Associate Professor Gary Osmond from UQ's School of Human Movement and Nutrition Sciences has revealed an amazing tale about a Torres Strait Islander taxi driver 'Harry Mosby' who at 21 lost both his legs and went on to make Paralympic History.
To the locals on Thursday Island, Harry Mosby was a popular member of the community who liked a game of darts or pool and made a living driving one of the island’s few taxis.
Some knew Mosby had been one of the hundreds of young Torres Strait Islander men who’d worked building railway lines in Western Australia’s Pilbara region. It’s where the then-21-year-old had lost both his legs when they were crushed by a train carriage.
Yet, when he returned to his island home off the tip of Cape York in Far North Queensland a decade later, no one – not even his younger brothers – knew that during his time away Mosby had represented Australia at the 1976 Toronto Paralympics, becoming the only Torres Strait Islander Paralympian, and won a silver medal.
Mosby’s extraordinary story has become a passion for University of Queensland sports historian Gary Osmond, who would like to see the late Para-athlete recognised alongside the 12 other Indigenous Australians who have competed at the Paralympics. It’s a tale that may never have been revealed if not for Osmond picking up on “a throwaway line” he heard while he was researching for the Australian Paralympic History Project.

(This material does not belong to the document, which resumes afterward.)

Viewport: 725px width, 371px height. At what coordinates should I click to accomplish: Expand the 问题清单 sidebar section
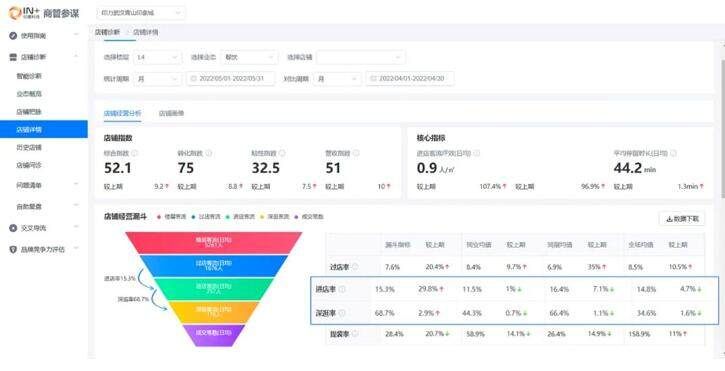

“I found an oral history interview at the National Library with [Australian Paralympic Hall of Fame member] Frank Ponta, who’s now deceased,” Osmond said.
“In that interview, Frank said that at the Toronto Games in ‘76 there was a big Thursday Islander, Harry Mosby. I thought ‘Thursday Islander? That doesn’t make sense’. I looked up Wikipedia and it said that Harry had competed at the Paralympics in ‘76 but that he was from Western Australia. I thought maybe Frank had made a mistake.”